The differential diagnosis will include heamangiopericytoma, capillary heamangioblastoma, intra medullary vascular meningioma. Intramedullary angioipomas have been described and although they show to be hyperintense on T1W. there may be significant enhancement with gadolinium (5).

At surgery there was a distinct at plane between tumour and spinal cord. parenchyma. The lesion was subpia and attached to the sensory nerve root but easily separated from the nerve. The multiple feeding vessels and high vascularity of lesion precluded piece meal removal.

Histologic characteristics of lobular architecture with a pseudocapsule is illustrated by this case. The lobules consist of small round vessels lined by single layered enclothelium. No areas of hemosiderim or calcification is found. The foci of extramedullary heamatopoiesis comprising occasional megakaryocytes and myeloid precursor forms reveals an interesting pathologic entity. In the four cases described by Roncaroti et al none had this feature (3) Capillary heamangmonia of the spinal nerve root have however been shown to have this feature (2). Erythroblasts as well as megakaryocytes were described (2). No mitosis was seen in the case illustration.

Capillary heamangiomas can be distinguished from other vascular lesions of the spinal cord.

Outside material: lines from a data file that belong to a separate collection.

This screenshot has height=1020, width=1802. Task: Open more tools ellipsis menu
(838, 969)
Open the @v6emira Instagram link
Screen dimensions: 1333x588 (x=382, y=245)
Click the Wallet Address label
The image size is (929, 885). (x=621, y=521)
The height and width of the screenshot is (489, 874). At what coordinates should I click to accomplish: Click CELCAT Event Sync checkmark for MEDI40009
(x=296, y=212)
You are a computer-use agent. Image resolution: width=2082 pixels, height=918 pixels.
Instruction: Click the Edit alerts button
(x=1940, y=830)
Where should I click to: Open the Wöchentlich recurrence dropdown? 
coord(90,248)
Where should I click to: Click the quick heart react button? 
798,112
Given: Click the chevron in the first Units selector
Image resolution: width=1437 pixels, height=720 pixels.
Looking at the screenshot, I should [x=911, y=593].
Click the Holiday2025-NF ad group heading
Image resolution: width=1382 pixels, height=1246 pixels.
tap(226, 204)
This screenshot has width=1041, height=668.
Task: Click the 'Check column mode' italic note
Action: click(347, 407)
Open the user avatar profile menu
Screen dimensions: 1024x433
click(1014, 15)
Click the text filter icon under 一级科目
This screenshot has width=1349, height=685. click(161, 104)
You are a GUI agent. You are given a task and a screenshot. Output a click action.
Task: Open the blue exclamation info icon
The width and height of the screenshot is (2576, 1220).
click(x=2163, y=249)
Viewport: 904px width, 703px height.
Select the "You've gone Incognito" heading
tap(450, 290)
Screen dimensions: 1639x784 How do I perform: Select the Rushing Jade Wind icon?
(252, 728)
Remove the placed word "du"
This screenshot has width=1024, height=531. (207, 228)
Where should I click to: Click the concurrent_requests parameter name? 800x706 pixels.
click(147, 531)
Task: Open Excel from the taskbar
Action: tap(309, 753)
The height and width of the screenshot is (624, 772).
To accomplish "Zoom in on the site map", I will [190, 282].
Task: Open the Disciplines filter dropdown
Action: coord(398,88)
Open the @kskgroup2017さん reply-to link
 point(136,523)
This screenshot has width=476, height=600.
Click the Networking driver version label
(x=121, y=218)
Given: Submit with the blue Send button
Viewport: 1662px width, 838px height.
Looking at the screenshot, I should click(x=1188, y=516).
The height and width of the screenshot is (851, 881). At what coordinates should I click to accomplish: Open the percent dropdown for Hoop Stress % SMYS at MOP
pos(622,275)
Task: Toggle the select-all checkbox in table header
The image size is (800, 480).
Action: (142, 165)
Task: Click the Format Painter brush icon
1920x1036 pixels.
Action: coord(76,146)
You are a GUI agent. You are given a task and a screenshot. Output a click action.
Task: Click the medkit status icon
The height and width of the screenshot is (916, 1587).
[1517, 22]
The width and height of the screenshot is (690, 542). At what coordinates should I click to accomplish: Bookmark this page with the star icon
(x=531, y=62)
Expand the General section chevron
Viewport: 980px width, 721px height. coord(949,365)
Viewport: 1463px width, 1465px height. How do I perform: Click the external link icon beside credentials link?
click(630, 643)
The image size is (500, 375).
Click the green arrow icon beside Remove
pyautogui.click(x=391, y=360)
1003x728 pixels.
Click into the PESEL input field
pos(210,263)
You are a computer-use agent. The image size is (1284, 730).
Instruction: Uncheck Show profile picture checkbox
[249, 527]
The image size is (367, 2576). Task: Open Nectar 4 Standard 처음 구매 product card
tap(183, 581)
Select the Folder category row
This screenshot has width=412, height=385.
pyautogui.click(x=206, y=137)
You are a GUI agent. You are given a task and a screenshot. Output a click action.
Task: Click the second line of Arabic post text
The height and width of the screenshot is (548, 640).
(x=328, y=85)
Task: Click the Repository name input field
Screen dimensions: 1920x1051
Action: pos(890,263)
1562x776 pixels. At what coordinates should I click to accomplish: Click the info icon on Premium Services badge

The heamangio pericytoma has close histologic resemblance but it has pericellular deposition of reticulim fibres and contain foamy Neuron Specific Enolase (NSE) reactive stromal cells (8).

Angiolipomas can be a close differential diagnosis. They are histologically distinguished by presence of mature adiposites. The vascular portions of angiolipomas contains abnormal blood vessels that vary from capillaries to sinusoidal or venular to arterial in size with irregularly thickened walls. These walls contain mildly pleomorphic endothetial and adventicial cells (7)

Capillary heamangioblastoma may show extramedullary heamotopoiesis and may have features of lobularity. They however do not possess a fibrous pseusocapsule and contain vacuolated stroma cells reactive for NSE and protein S – 100 (8).

Surgical outcome was satisfactory. Spinal cord and nerve root decompression resulted in improvement of myelopathy and resolution of radiculopathy respectively residual sensory complaints are not unusual (3). At 6 months the paresthesia and burning sensation in the lower limbs required 200mg of carbamazepine to control. Financial reasons precluded a post operative MRI.

Conclusion

Though rare, capillary heamangiomas of the spinal cord are certainly distinct a pathological entity. The exact natural history is unknown but they certainly have a long duration of symptomatology and do leave residual changes within the spinal cord which remain symptomatic. Our case illustrates these.